📊 Stats & Trend
| ⭐ Stars (total) | 34,127 |
| 📈 Star Growth (Mar 19 → Mar 26) | +34,127 |
| 🔥 Star Growth (Mar 25 → Mar 26) | +34,127 |
| 🔥 Trend | Exploding |
| 📊 Trend Score | 27302 |
| 💻 Stack | Go |
Overview
Trivy is experiencing explosive growth with +34,127 stars this week, positioning itself as a comprehensive security scanner for modern development workflows. This Go-based tool addresses the critical need for vulnerability detection across containers, Kubernetes clusters, code repositories, and cloud infrastructure in a single unified platform.
Key Features
- Multi-target vulnerability scanning for containers, filesystems, code repositories, and cloud resources
- Misconfiguration detection for Kubernetes, Docker, Terraform, and other infrastructure-as-code tools
- Secret detection capabilities to identify exposed API keys, passwords, and tokens in codebases
- Software Bill of Materials (SBOM) generation for supply chain security compliance
- Integration with CI/CD pipelines through multiple output formats and exit codes
- Offline scanning capabilities with local vulnerability databases
Use Cases
- DevSecOps teams integrating security scans into CI/CD pipelines before container deployments
- Security engineers auditing Kubernetes clusters for misconfigurations and known vulnerabilities
- Compliance teams generating SBOMs for software supply chain transparency requirements
- Platform engineering teams implementing security gates across multi-cloud infrastructure
- Open source maintainers scanning repositories for accidentally committed secrets or dependencies with known CVEs
Why It’s Trending
This tool gained +34,127 stars this week, showing explosive momentum in the security tooling space.
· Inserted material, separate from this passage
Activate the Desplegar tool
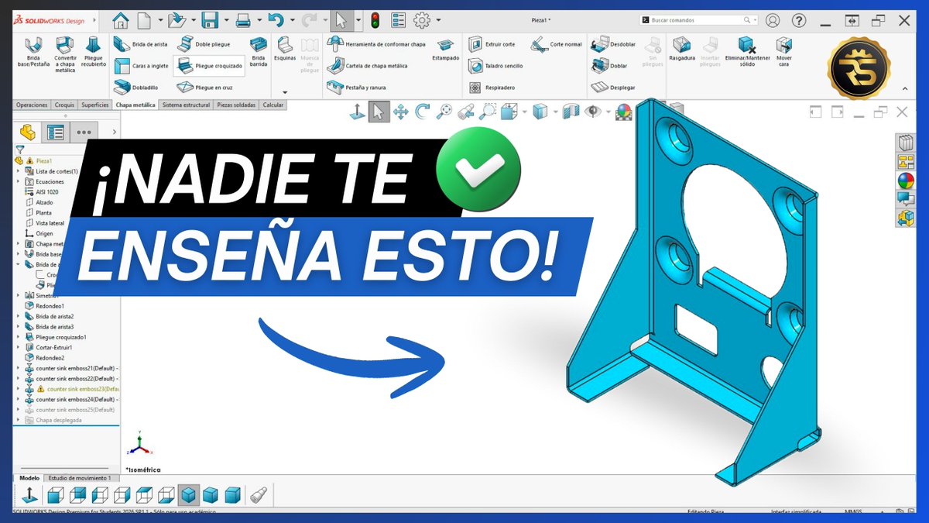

This suggests increasing developer urgency around integrated security scanning as container adoption accelerates. This trend may reflect a broader shift toward “shift-left” security practices where vulnerability detection becomes embedded in development workflows rather than treated as a separate security team responsibility.
Pros
- Comprehensive scanning across multiple target types eliminates need for separate security tools
- Fast scanning performance with minimal resource overhead suitable for CI/CD integration
- Extensive vulnerability database coverage including OS packages, language-specific dependencies, and infrastructure misconfigurations
- Strong ecosystem integration with major CI platforms, container registries, and Kubernetes distributions
Cons
- High volume of scan results may require significant tuning to reduce false positives in large codebases
- Complex configuration options can overwhelm teams new to automated security scanning
- Database updates and maintenance required for accurate offline scanning scenarios
Pricing
Free and open source under Apache 2.0 license. Enterprise support and additional features available through Aqua Security’s commercial offerings.
Getting Started
Install via package managers or download binaries directly from GitHub releases. Run basic container scans with simple commands like trivy image [IMAGE_NAME] or integrate into existing CI workflows using provided GitHub Actions and Jenkins plugins.
Insight
The explosive growth pattern suggests that security scanning tools are reaching a tipping point where developer adoption is likely driven by regulatory compliance requirements and high-profile supply chain attacks. This momentum may reflect increasing organizational pressure to implement automated security controls as container-based deployments become standard practice across enterprise environments.